Greek Banks Raise €7.75 Billion in Bond Issuances  

Greek Banks Raise €7.75 Billion in Bond Issuances

Since the start of the year, four systemic Greek banks have issued €5 billion in senior and €2.75 billion in subordinated bonds, per BoG report.

Greek banks are currently navigating the intricate waters of international bond markets with a vigor that is both commendable and noteworthy. As they engage in active issuance activities, one cannot help but ponder the implications of the Minimum Requirement for Own Funds and Eligible Liabilities (MREL) on their strategic maneuvers. The recent decline in interest rates has proven to be a double-edged sword, significantly alleviating borrowing costs for these financial institutions while simultaneously presenting a tantalizing opportunity to replace older, more expensive bond issues with new ones that offer lower costs for banks and potentially higher returns for investors. However, this process is not without its caveats; it necessitates a meticulous approach to timing and market conditions, lest investors become disenchanted and withdraw from future issuances.

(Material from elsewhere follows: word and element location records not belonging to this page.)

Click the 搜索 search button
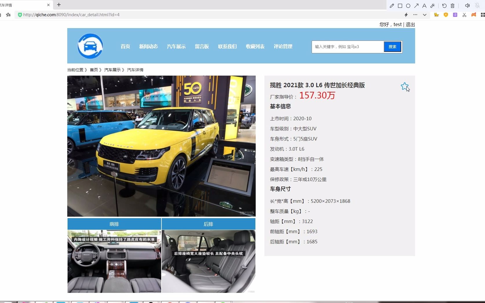 coord(392,47)
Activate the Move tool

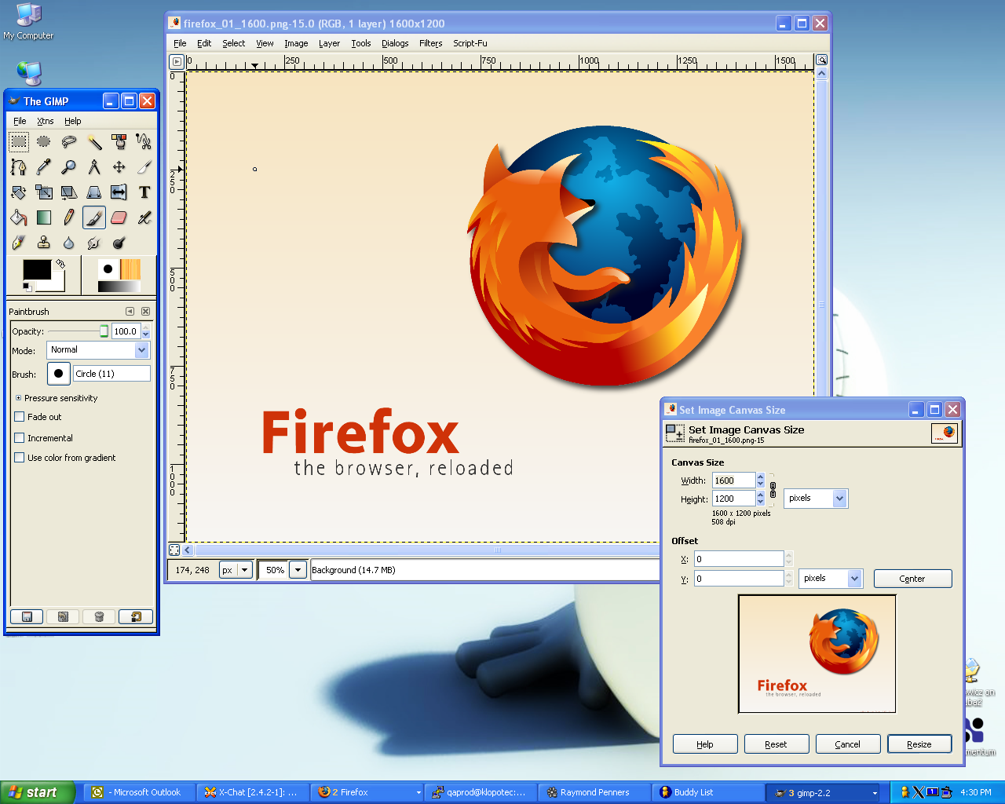click(x=119, y=167)
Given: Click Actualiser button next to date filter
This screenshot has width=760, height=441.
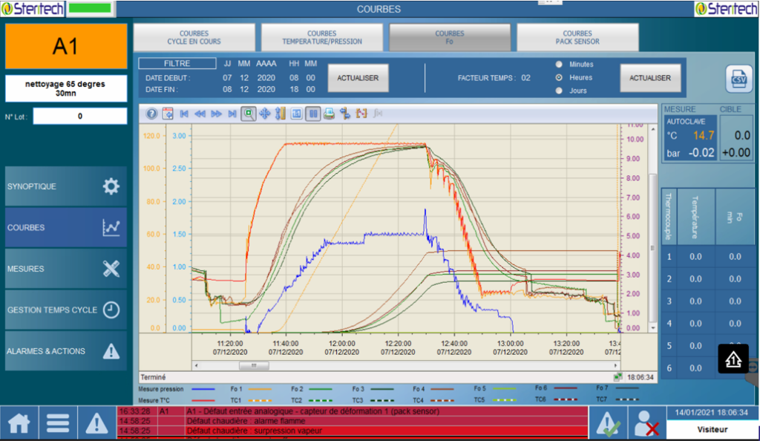Looking at the screenshot, I should pos(358,78).
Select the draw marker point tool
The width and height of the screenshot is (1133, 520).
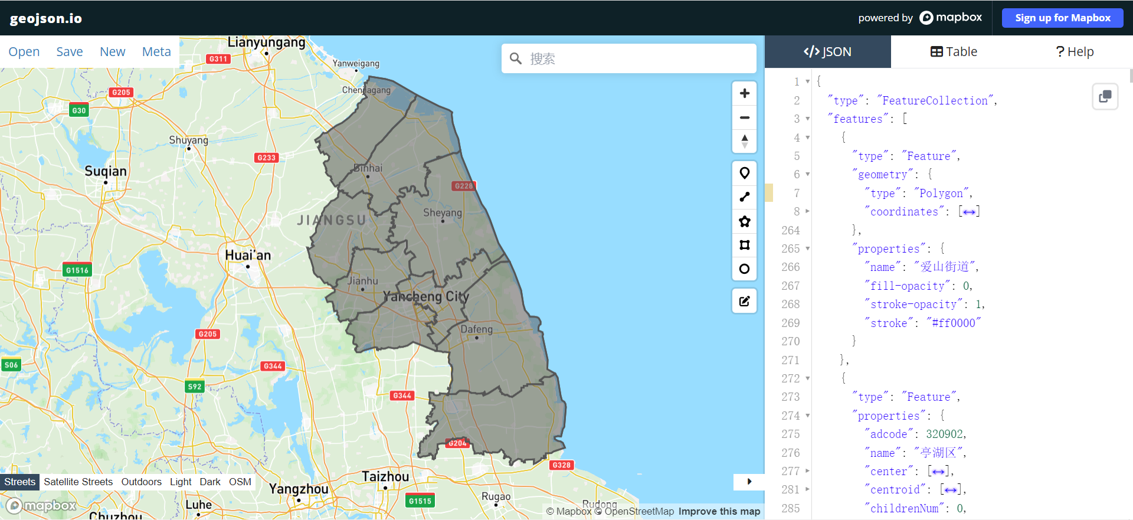744,173
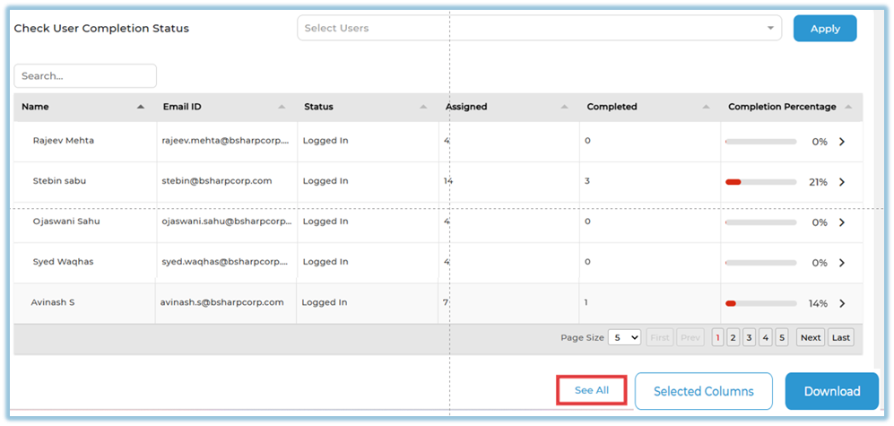Open the Page Size dropdown

pos(624,337)
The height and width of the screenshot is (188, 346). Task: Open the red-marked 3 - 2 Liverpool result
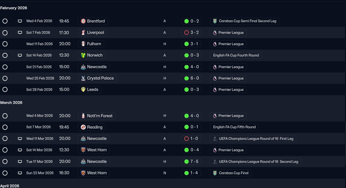pos(191,32)
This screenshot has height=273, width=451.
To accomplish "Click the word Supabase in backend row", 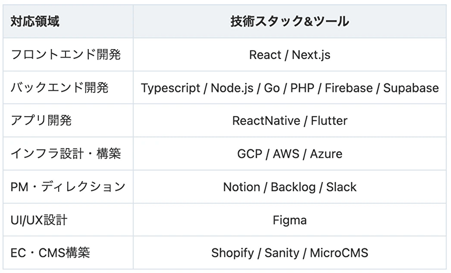I will tap(411, 88).
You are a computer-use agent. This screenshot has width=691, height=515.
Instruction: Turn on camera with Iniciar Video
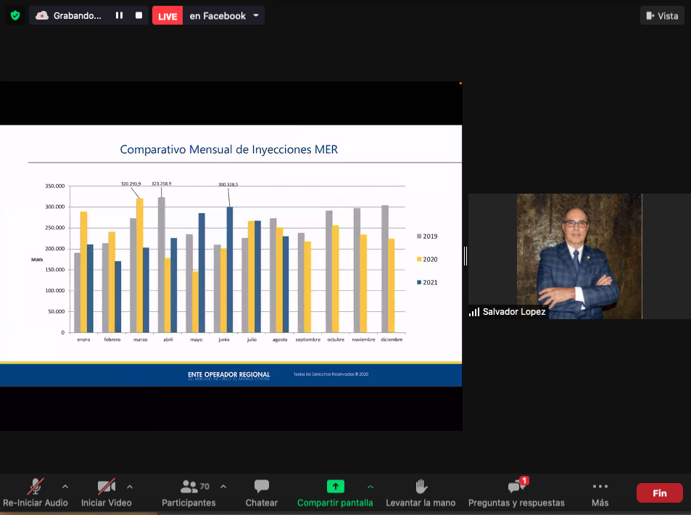click(x=107, y=487)
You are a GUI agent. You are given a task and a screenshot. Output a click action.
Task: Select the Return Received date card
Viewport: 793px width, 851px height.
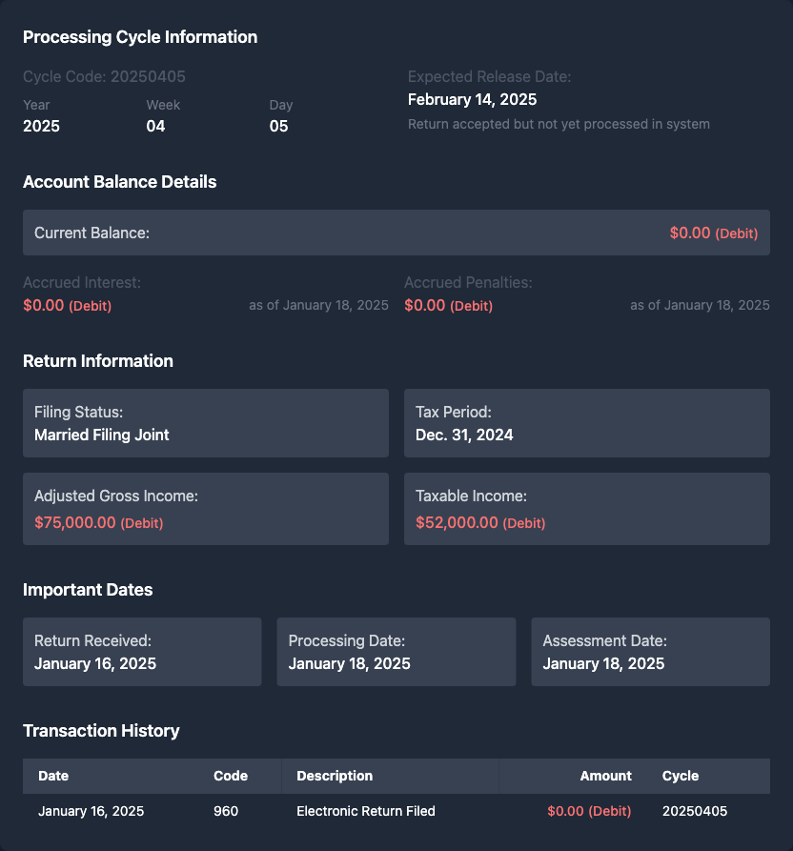142,652
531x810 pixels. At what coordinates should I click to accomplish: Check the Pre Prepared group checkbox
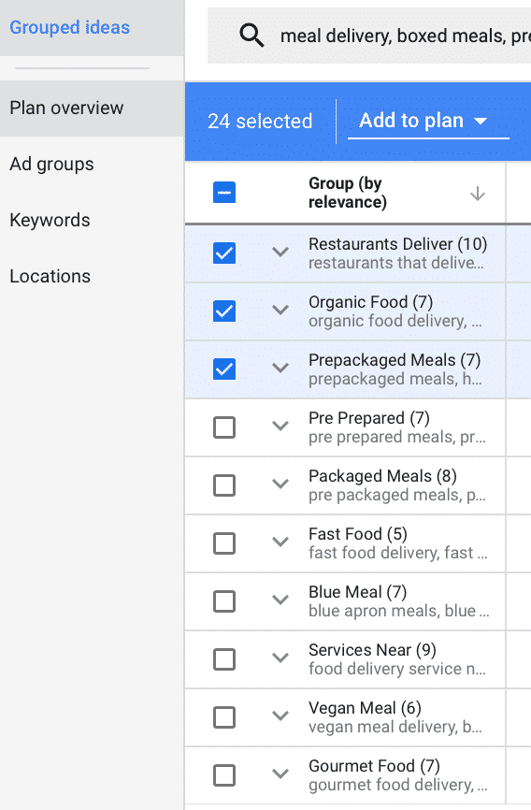click(224, 427)
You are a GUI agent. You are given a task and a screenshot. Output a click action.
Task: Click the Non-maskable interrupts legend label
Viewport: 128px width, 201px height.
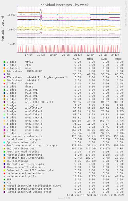pos(24,136)
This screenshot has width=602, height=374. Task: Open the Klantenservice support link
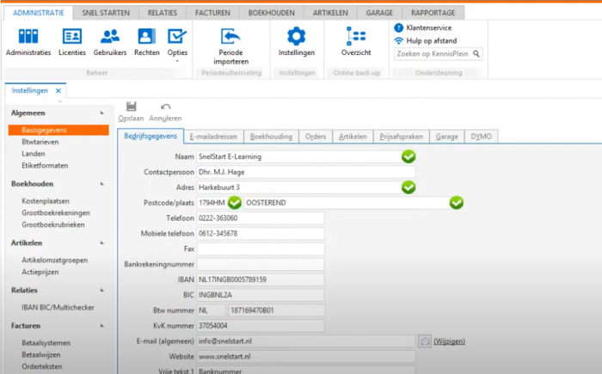[x=428, y=28]
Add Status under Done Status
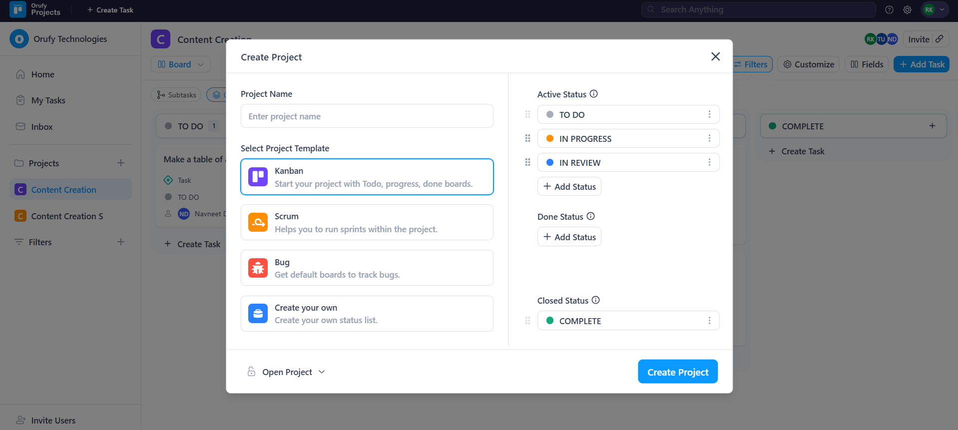This screenshot has width=958, height=430. click(x=569, y=237)
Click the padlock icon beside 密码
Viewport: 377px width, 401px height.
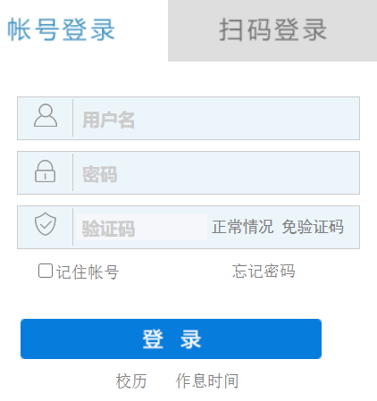[45, 171]
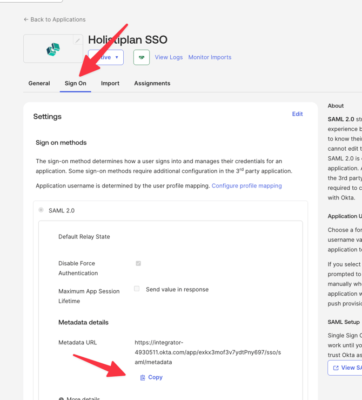Open the Assignments tab
This screenshot has width=362, height=400.
(152, 83)
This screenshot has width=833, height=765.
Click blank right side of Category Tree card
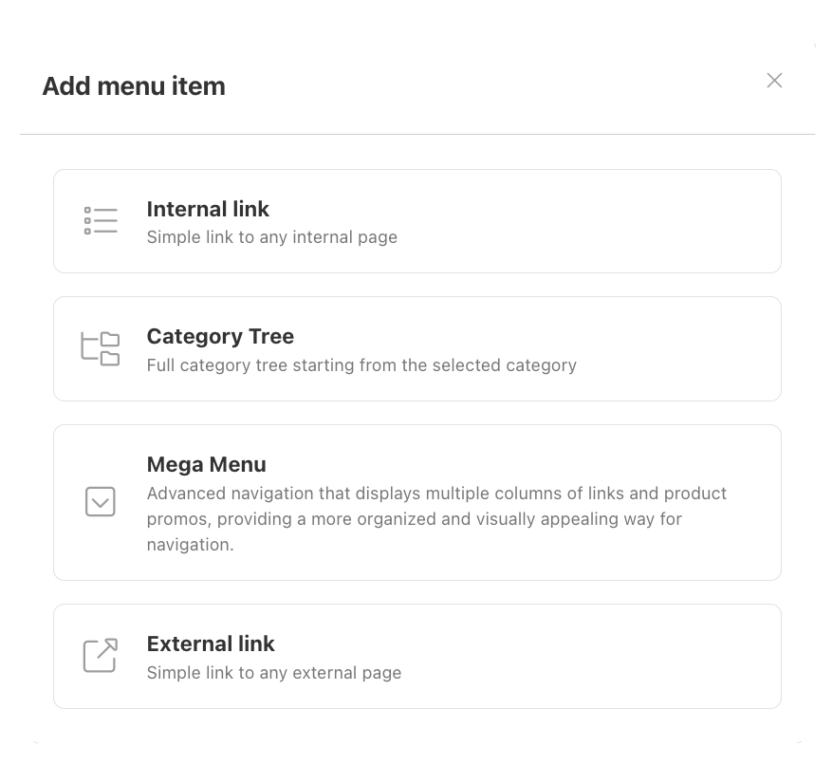(x=680, y=348)
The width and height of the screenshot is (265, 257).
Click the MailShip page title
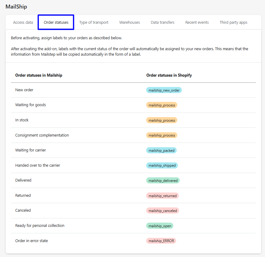[16, 6]
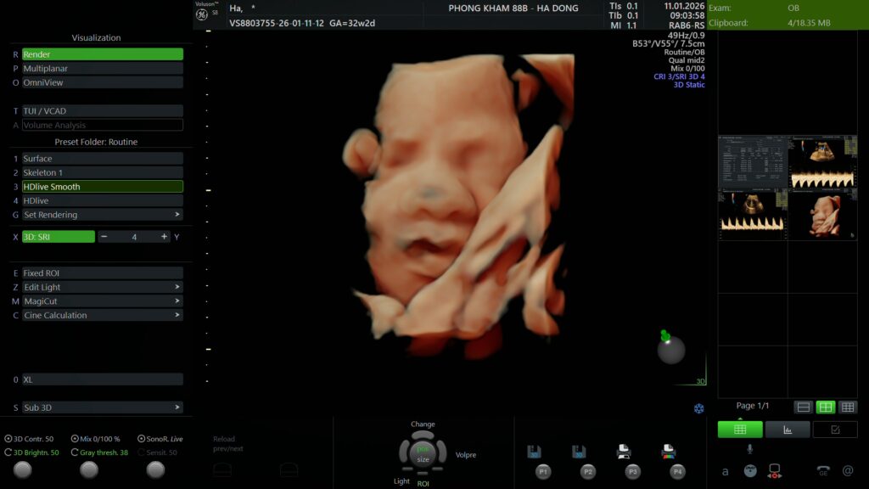This screenshot has height=489, width=869.
Task: Click the P3 black-and-white printer icon
Action: coord(624,452)
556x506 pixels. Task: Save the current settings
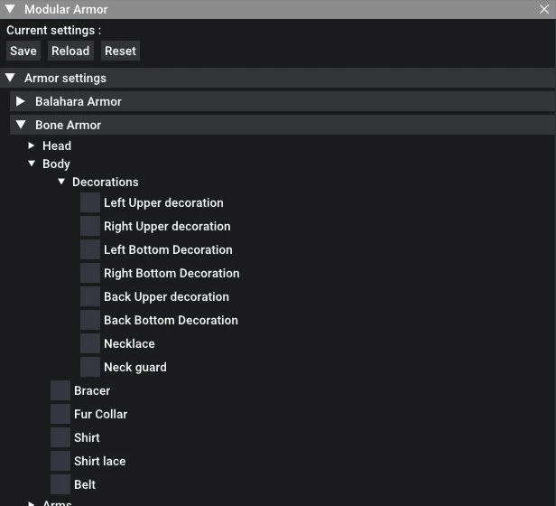tap(23, 51)
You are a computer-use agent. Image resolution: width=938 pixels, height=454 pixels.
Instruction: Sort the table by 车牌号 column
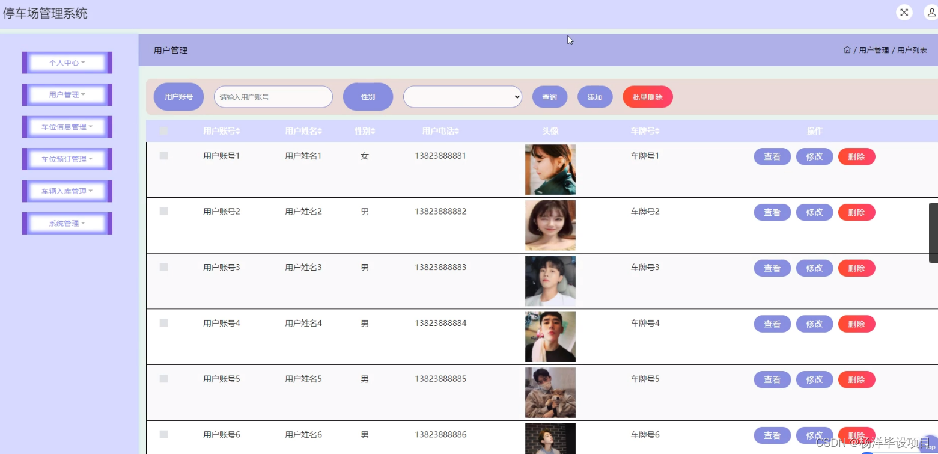(644, 130)
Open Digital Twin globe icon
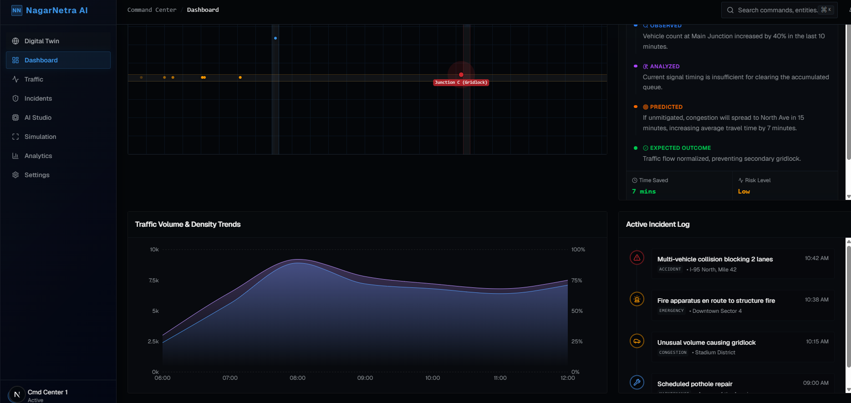 (x=15, y=41)
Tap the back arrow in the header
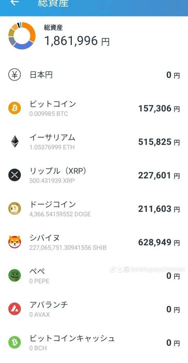188x363 pixels. 15,2
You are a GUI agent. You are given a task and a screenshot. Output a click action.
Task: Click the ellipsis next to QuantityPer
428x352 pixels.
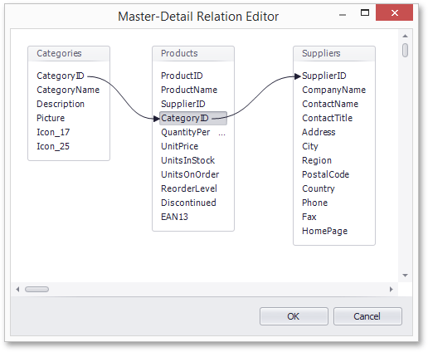[x=221, y=134]
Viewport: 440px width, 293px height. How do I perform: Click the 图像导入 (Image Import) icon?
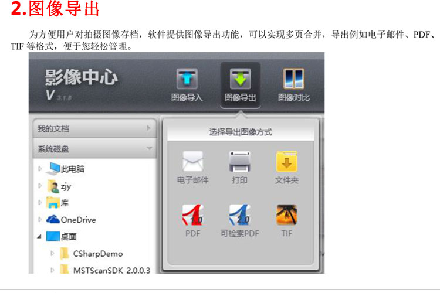click(x=187, y=80)
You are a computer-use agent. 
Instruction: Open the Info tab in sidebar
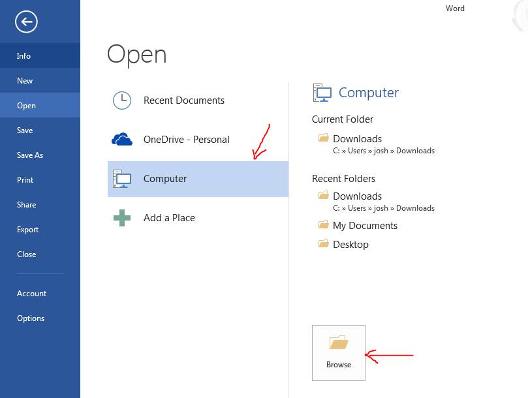40,55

In the realm of Greek bank issuances, the four systemic banks have collectively raised an impressive €5 billion through senior bonds and an additional €2.75 billion via subordinated bonds since the onset of the year, as reported by the Bank of Greece (BoG). This activity is not merely a flash in the pan; it builds upon a substantial foundation of approximately €13 billion in bond issues since 2018. The current landscape reveals that the cost of issuing these bonds in the primary market is markedly lower than in previous years, a phenomenon attributed to a confluence of factors: a decline in yields across the European market for bank bonds, recent upgrades in the credit ratings of Greek banks, and the elevation of Greece’s sovereign credit rating to investment grade last year.

The ripple effects of these upgrades are palpable. The ratings assigned to Greek systemic banks by the three major credit rating agencies—S&P, Moody’s, and Fitch—now hover tantalizingly close to the investment category, with positive outlooks that suggest a brightening horizon. This shift has engendered a reduction in funding costs for Greek banksin international capital markets. Notably, following S&P’s announcement of a positive outlook for Greece’s sovereign credit rating in April 2023, the average yield on senior bank bonds has plummeted by approximately 440 basis points. Such a dramatic decline is not merely a statistical anomaly; it reflects the broader economic realities and forecasts posited by the Bank of Greece.

As we delve deeper into the specifics, it becomes evident that the systemic Greek bankshave issued senior bonds with a weighted average yield of 4.3% and lower seniority bonds at 6.2%—both figures representing a significant reduction of around 240 and 350 basis points, respectively, compared to the previous year. This strategic issuance of new securities at lower borrowing costs not only facilitates the repayment of higher-cost bonds but also contributes to a structural enhancement of banks’ net interest income. Remarkably, this development occurs without imposing additional burdens on the borrowing costs faced by the real economy.

With the ratings of Greek banks now perched on the precipice of investment-grade status, the trend of declining bond yields is anticipated to persist, heralding substantial economic benefits. The easing of funding costs, coupled with a burgeoning interest from investors, paints an optimistic picture for the future of Greek banks and their role in the broader financial landscape. In this intricate dance of finance, one can only hope that the rhythm remains steady and the steps sure, lest we find ourselves in a misstep that could reverberate throughout the economy.